• [Assigned task A]
Answer these questions from the article on container rollover rates, one answer per line:
(i) What was the average April rollover rate across all ports and carriers that project44 surveyed?
(ii) What was global schedule reliability in Q1, according to Sea-Intelligence?
(iii) By what percentage have average containership speeds increased since May last year, according to Clarkson Research Services?
• [Assigned task B]
Translate this sentence from the article on container rollover rates into Spanish: "On the carrier side, Hapag-Lloyd, CMA CGM, and ONE all showed worsening performance in April, posting rollover rates of 51%, 56%, and 53% respectively."
• [Assigned task C]
Quote the article on container rollover rates from "These are some" up to and including "and 53% respectively.".

• [Excerpt]
----------

In the space of a year the box rollover ratio at CMA CGM Australian subsidiary ANL leapt by 30%. At ANL’s parent a remarkable 56% of containers were rolled over last month. At transhipment ports around the world boxes are being rolled over, missing connections in a massive way – the worst offender being Malaysia’s Port Klang, where nearly two out of three transhipment containers were rolled last month.
These are some of the takeaways from the latest data from project44, a container tracking platform, which maintained in a release yesterday that maritime supply chain woes are worsening, with little indication that carriers are addressing the industry’s serious capacity issues.
While the average rollover rate for April across all ports and carriers surveyed by project44 was 39%, certain ports stood out. Data from Port Klang, Rotterdam, and Piraeus all showed endemic congestion, posting rollover rates of 64%, 54%, and 59% respectively.
On the carrier side, Hapag-Lloyd, CMA CGM, and ONE all showed worsening performance in April, posting rollover rates of 51%, 56%, and 53% respectively.
“With shippers entering their second year of pandemic-induced volatility, these numbers are a sobering reminder that volatility and under capacity are the new normal. Furthermore, rates are almost universally trending upwards, and well above the levels posted during April 2020,” project44 stated.
“Carriers have been watching their rollover rates increase for over a year, and have so far failed to mitigate the situation,” said Josh Brazil, VP of ocean markets. “Shippers need to accept this as the new reality. They are going to have to start making structural adjustments to their supply chains and enhance their visibility if they want to keep shelves stocked and factories running.”
Sea-Intelligence data shows that in the first quarter schedule reliability figures were extremely low. Global schedule reliability in Q1 was 36.7%, down 31.3% year-on-year, while the average delay for late vessel arrivals was 6.54 days, up by 1.60 days year-on-year, and higher than at the peak of the US West Coast labour dispute in 2015.
Against the backdrop of record container shipping earnings, liners are not revving their engines to get to their destinations much quicker to help alleviate the congestion issues. Average containership speeds have increased by 3.8% since May last year, back to early 2019 levels, but still down by 24% since 2008, according to new data from Clarkson Research Services.

----------

• [Given information]

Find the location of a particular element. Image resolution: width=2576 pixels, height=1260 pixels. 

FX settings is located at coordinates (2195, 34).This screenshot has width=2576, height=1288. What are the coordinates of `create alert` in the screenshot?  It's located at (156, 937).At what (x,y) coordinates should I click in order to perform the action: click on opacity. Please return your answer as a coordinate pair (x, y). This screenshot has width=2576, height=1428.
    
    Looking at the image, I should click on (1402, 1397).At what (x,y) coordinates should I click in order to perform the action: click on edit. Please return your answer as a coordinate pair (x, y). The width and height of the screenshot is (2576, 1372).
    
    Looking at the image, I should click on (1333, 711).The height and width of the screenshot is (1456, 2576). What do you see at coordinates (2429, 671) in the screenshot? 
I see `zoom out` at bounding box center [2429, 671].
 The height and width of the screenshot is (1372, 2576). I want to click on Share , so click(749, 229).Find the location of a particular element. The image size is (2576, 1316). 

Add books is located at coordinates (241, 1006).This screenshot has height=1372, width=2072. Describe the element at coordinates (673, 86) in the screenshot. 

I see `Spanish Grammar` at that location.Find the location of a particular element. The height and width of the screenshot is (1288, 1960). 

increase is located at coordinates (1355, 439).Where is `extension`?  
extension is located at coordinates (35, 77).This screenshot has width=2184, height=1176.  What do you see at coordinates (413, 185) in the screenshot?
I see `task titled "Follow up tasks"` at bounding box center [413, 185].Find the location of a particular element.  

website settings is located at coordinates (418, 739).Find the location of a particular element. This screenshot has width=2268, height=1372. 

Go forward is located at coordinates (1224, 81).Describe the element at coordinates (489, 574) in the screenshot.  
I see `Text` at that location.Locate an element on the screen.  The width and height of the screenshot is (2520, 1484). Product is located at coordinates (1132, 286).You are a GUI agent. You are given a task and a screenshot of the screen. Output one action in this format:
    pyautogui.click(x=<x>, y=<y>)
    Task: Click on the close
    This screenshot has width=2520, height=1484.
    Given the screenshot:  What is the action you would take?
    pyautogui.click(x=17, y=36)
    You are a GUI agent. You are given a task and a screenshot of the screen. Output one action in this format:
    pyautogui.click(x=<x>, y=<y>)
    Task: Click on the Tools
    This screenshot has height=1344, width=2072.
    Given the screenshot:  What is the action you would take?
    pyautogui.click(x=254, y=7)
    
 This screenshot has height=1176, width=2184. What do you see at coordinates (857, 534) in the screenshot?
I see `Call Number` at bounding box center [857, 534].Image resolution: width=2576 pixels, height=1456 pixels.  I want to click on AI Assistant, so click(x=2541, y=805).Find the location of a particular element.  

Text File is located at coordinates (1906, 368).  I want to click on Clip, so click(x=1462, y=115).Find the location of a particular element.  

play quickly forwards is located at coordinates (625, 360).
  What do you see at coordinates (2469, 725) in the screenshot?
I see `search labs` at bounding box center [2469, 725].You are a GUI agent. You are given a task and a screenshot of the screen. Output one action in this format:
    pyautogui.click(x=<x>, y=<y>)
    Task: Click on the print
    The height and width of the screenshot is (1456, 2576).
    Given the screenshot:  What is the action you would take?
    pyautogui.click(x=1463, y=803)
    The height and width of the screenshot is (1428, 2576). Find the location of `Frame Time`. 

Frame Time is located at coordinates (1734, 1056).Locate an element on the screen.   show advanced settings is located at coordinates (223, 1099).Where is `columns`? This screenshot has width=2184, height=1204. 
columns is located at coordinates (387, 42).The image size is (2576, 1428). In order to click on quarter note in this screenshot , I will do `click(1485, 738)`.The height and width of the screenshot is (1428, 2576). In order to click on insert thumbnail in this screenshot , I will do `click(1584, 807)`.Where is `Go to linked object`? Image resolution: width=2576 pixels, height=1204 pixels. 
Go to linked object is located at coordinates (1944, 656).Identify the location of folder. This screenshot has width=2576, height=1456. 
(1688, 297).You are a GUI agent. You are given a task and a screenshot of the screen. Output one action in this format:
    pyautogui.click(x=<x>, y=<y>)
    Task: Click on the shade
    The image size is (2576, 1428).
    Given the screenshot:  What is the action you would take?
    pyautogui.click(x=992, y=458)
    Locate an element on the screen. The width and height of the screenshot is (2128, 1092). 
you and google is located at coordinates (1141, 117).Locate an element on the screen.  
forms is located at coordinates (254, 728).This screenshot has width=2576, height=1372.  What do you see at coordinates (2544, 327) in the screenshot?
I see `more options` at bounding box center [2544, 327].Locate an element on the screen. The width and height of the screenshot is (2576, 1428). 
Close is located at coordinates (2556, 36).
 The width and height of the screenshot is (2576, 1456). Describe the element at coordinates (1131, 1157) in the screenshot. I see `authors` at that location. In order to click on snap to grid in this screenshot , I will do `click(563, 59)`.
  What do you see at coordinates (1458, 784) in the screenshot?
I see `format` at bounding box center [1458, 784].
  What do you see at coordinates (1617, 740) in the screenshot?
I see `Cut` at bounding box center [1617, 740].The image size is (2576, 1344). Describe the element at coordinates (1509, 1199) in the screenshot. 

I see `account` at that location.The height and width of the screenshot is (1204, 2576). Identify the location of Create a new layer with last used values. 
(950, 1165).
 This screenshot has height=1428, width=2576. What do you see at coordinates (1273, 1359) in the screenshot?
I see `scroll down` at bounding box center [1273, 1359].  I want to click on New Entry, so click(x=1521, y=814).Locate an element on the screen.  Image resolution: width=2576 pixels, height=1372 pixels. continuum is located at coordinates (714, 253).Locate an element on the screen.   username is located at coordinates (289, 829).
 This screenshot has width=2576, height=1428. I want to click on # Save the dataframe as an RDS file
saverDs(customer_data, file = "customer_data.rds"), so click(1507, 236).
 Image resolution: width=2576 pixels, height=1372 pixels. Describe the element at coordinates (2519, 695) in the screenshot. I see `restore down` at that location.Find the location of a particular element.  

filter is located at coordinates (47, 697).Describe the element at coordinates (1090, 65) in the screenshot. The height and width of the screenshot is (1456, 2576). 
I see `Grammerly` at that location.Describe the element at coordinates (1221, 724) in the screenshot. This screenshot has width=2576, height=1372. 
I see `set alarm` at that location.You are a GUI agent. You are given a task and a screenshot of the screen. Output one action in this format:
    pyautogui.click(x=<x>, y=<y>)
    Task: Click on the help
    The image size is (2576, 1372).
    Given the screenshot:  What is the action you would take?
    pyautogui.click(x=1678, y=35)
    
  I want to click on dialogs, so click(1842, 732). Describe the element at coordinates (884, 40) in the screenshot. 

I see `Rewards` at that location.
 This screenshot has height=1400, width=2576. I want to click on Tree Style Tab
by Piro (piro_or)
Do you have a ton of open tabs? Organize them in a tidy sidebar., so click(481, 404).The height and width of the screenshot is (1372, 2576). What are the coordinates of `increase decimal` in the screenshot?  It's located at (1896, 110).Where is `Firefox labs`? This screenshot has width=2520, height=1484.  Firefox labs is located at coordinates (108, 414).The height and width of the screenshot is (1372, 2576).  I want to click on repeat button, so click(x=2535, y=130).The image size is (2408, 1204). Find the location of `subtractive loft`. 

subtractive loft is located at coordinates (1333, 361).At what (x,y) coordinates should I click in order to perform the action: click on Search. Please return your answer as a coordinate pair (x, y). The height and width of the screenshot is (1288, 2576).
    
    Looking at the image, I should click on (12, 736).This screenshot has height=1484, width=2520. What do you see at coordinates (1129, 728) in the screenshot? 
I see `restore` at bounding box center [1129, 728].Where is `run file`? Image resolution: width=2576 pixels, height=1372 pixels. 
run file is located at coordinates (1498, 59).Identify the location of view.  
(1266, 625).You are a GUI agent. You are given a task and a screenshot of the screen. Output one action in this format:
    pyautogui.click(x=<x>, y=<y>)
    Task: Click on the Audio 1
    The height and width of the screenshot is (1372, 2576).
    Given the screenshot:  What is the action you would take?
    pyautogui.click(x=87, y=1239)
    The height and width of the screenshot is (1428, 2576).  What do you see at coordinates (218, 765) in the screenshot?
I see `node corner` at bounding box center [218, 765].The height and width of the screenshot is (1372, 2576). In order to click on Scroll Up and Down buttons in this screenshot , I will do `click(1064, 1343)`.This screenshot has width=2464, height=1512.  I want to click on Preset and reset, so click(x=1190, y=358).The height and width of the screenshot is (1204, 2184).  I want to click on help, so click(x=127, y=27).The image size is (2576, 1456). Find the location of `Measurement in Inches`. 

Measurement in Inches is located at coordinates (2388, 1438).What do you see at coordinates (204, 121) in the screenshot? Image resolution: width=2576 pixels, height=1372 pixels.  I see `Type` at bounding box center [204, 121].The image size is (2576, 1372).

----------

• [Written reply A]
(i) 39%
(ii) 36.7%
(iii) 3.8%

• [Written reply B]
En cuanto a las navieras, Hapag-Lloyd, CMA CGM y ONE mostraron un empeoramiento de su desempeño en abril, con tasas de roll-over del 51 %, el 56 % y el 53 %, respectivamente.

• [Written reply C]
These are some of the takeaways from the latest data from project44, a container tracking platform, which maintained in a release yesterday that maritime supply chain woes are worsening, with little indication that carriers are addressing the industry’s serious capacity issues.
While the average rollover rate for April across all ports and carriers surveyed by project44 was 39%, certain ports stood out. Data from Port Klang, Rotterdam, and Piraeus all showed endemic congestion, posting rollover rates of 64%, 54%, and 59% respectively.
On the carrier side, Hapag-Lloyd, CMA CGM, and ONE all showed worsening performance in April, posting rollover rates of 51%, 56%, and 53% respectively.